"Just keep smiling and don't let go, baby,
I think I just heard my hip crack."
Larry, whose birth certificate is written on papyrus in Roman numerals, is currently married to wife number six, Shawn Southwick, 50 and MILF-yyyyyy! They are now splitsville after 13 years of marriage. Not the luckiest of numbers but the only one of Larry's that lasted into the double digits.
So what happened? Easier to say what didn't. Trouble has been a-brewin' for about the last five years according to sources. Then in February, Larry took a very public bitch slapping from his wife in front of Nate 'n' Al's restaurant in Beverly Hills. Shawn is lucky she's not facing a manslaughter rap since an open hand slap could easily kill a guy Larry's age. Elder abuse is never OK.
What the hell could cause a wife such fury with her decrepit husband. A cut in the allowance? Constant bitching about no prune juice in the fridge? Shitting the bed? Nooooo. How 'bout finding out your crypt keeper hubby has been depleting his Viagra supply while buttering the muffin of YOUR SISTER!!! YOUR YOUNGER SISTER!!! That's right, dear readers, Larry has been slipping his moldy oldie into the family honey pot.

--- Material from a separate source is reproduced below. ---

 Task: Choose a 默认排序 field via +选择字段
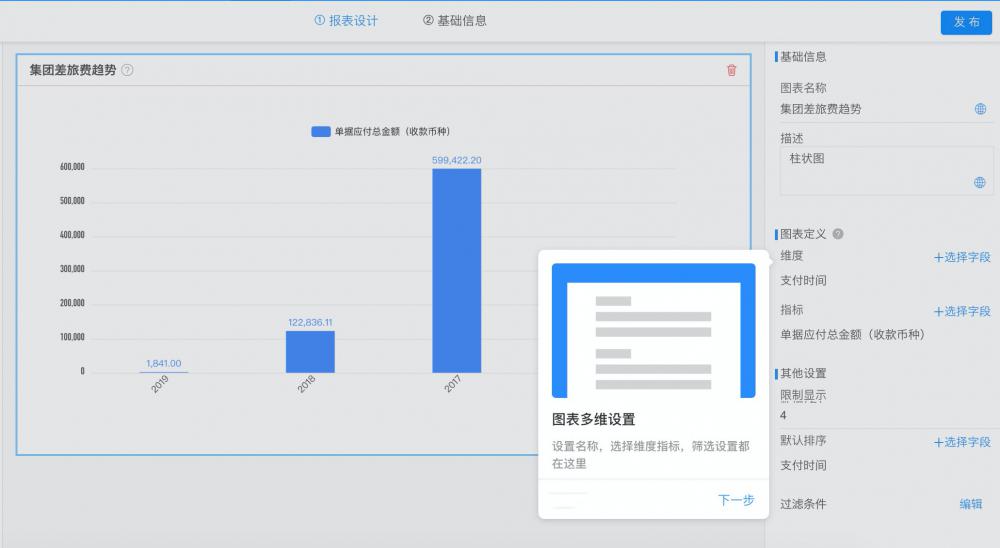tap(962, 442)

It's kinda like Tennessee Williams except with old jewish men and their hot shiksa wives.
Shannon Engemann, the
This is Shannon Engemann, the sultry sister-in-law.
Gotta hand it to the old pussy hound,
she's like the hottest babe in the trailer park.

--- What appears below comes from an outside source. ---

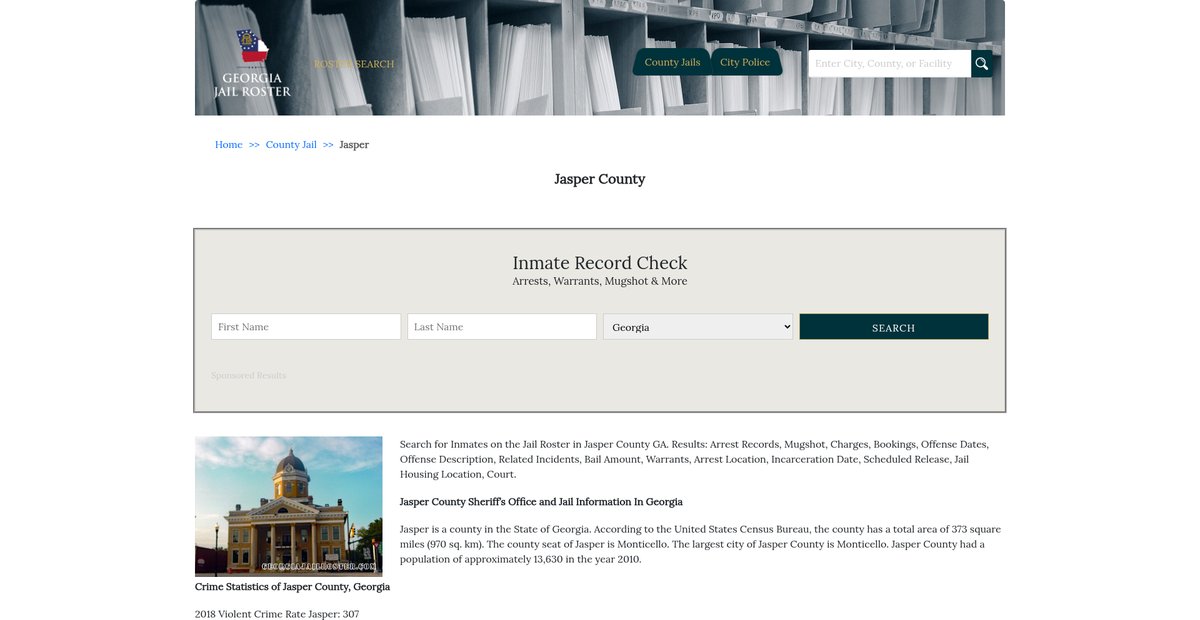The width and height of the screenshot is (1200, 620).
Task: Focus the Enter City, County, or Facility field
Action: 889,64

This is going to get much worse. Lawyers have been retained and the guns are loaded. Shawn has a 2008 stint in rehab for addiction to painkillers. Larry says Shawn was banging the soccer coach. Shawn and Larry also have two kids and houses galore to fight over. (Two kids!! I would have thought that old mummy's balls were filled with nothing but dust.) All this and no pre-nup. Ouch!
The Funeral Guy's marital history has had its share of complications, but holy shit, this is one nasty clusterfuck.